Phelps was hired by Henry Fownes Luttrell to design Conygar Tower, landscaping, and bridges for Dunster Castle. Conygar Tower is a three-storey folly built in 1775 on the top of a wooded hill overlooking the village of Dunster. It has two-stage buttresses between four pointed-arched openings on every level. He designed the 18th century Castle Mill Bridge over River Avill, which connected Dunster Castle grounds with Deer Park. The stone bridge, with two pointed arches with rock-faced voussoirs, replaced a medieval mill bridge. It was made of local stone, brick capping, and pebbles and designed with a rustic, picturesque style.
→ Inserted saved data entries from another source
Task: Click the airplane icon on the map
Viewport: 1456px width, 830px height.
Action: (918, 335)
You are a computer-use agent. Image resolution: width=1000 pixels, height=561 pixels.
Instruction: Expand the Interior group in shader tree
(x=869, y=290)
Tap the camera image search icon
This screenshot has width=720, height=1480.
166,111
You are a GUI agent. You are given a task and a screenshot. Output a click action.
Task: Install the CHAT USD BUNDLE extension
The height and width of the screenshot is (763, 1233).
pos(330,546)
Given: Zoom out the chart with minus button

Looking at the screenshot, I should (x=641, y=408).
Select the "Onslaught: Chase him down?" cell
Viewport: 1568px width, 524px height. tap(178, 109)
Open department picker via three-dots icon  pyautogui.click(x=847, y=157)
There are brick parapets on the north and south side of the bridge, with a brick seat. It was listed as an English Heritage Listed Building (264701) on 8 April 1983.

==Collections==
- The Burrell Collection, Glasgow Museums & Art Galleries
  - Elizabeth Prowse, c.1769, oil on canvas (Note: Attributed to Richard Phelps.)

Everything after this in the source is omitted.